Among these, he mentioned the Ombudsman, the Integrity Commission, the Human Rights Commission and the Electoral and Boundaries Commission.

Eustace said that the parliamentary committee set up to review the proposed Constitution has a “fundamental flaw”.

“It operated like the parliament. All the ministers lined up with the government in their comments and the opposition lined up with me in their comments. … [T]here is no sense of trying to come to a compromise.

“There are areas in there where Parnel Campbell, as chairman, is appealing to Gonsalves, [saying that] the opposition is right, even the one with the value of land, the CRC supported the NDP on that, but [Dr. Gonsalves] doesn’t want it so it can’t happen.”

Eustace said Vincentians were not going to vote “just for the constitution”.

He said they would be casting their ballots for the party they want to see in government after the next elections, due in December 2010.

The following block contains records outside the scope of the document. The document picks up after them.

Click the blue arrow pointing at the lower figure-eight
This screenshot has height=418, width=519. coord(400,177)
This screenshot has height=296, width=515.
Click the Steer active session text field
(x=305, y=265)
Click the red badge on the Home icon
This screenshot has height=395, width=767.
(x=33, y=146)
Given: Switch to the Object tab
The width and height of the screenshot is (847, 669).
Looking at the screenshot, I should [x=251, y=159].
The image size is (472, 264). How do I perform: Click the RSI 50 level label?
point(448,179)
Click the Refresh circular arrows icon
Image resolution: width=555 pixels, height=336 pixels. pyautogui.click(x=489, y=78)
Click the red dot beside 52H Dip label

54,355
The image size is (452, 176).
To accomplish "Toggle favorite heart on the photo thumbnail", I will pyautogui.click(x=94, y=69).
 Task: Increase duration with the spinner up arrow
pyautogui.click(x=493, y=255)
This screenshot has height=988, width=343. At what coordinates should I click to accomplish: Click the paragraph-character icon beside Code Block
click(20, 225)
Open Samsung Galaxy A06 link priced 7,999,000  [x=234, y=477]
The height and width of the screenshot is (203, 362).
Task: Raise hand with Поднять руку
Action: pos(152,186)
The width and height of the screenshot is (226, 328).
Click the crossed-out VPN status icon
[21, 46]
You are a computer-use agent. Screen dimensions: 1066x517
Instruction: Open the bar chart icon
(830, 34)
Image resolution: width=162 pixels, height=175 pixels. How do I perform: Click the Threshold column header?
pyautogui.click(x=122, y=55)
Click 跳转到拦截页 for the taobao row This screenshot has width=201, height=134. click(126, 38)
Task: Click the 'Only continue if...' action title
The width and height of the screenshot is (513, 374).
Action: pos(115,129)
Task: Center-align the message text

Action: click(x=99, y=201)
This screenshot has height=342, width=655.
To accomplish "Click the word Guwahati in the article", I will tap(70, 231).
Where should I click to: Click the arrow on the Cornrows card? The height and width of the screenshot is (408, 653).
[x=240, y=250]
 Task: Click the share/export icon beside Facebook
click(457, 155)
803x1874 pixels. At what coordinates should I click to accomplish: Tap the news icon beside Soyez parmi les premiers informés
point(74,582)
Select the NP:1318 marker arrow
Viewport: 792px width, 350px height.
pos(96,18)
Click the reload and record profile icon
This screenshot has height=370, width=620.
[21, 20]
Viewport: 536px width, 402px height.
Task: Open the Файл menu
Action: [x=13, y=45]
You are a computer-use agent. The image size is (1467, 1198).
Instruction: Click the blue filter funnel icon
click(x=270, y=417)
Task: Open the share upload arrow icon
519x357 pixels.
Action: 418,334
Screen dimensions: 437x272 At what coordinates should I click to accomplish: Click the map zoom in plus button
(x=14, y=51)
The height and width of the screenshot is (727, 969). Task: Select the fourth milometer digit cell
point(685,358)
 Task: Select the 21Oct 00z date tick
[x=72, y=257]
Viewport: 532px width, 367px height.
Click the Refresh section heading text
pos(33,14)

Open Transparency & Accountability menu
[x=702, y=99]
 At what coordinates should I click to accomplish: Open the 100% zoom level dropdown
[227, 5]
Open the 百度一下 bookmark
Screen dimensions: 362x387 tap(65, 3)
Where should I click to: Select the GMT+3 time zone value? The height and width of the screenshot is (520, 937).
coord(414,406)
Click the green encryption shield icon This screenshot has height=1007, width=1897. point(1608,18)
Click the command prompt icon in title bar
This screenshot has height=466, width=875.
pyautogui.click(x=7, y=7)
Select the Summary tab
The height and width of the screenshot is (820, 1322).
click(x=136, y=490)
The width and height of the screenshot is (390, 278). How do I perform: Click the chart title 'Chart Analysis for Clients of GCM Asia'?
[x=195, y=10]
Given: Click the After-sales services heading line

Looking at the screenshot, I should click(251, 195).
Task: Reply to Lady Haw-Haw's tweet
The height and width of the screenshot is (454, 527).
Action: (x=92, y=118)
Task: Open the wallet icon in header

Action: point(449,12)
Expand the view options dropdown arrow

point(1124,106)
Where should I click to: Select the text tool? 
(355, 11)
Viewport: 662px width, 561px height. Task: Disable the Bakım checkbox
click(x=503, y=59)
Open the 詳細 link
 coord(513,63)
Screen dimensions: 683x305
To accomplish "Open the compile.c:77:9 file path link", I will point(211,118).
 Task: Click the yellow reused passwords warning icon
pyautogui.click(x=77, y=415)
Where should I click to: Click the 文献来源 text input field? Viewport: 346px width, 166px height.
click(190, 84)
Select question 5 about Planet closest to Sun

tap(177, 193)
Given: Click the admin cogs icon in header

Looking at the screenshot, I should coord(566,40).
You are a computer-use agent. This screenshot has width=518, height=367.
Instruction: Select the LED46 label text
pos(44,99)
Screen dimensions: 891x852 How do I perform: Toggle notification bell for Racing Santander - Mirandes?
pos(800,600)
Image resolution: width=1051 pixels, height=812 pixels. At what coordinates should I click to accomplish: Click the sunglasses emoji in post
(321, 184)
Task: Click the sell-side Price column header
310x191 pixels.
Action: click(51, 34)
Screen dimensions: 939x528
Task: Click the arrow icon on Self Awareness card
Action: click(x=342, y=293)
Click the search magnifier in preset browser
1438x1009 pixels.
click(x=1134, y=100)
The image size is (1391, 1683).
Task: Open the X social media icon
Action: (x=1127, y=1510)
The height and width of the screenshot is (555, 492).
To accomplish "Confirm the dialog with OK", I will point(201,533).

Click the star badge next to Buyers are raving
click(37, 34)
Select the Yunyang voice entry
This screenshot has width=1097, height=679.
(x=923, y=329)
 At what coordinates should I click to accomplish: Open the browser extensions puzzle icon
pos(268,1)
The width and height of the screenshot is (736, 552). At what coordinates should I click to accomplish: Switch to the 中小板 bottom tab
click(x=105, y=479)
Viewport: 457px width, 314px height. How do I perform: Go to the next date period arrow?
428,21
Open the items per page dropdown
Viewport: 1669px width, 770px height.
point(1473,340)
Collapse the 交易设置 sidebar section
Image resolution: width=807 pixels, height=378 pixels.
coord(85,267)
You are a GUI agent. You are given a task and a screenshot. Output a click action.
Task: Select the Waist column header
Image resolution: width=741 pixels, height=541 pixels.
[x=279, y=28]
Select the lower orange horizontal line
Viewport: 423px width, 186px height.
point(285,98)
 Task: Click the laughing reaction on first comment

He said that the NDP and the ruling Unity Labour Party (ULP), headed by Prime Minister Dr. Ralph Gonsalves, were both looking at the proposed constitutions with the next general elections “in the back of their minds”.

He believed that if the constitutional review exercise had gotten to this stage at a time that was not close to the end of a political term, “it would have been different”.

“People would not have been looking down the road to elections. The closer you get to election time, the worst it is for the constitution. The average man in the street looks at it that way,” he said.

Eustace did not believe that the proposed revised Constitution would garner the two-thirds majority vote.

“The Constitution should not be looked at at a time close to a general elections and I have made that point to the Commission on a number of occasions. Too many partisan political matters will get in the way.

“In addition to that, it is very difficult to get 66 2/3 percent of a vote in St. Vincent and the Grenadines,” he said, noting that the NDP did not get two-thirds of the vote when it won all the parliamentary seats in the 1989 elections.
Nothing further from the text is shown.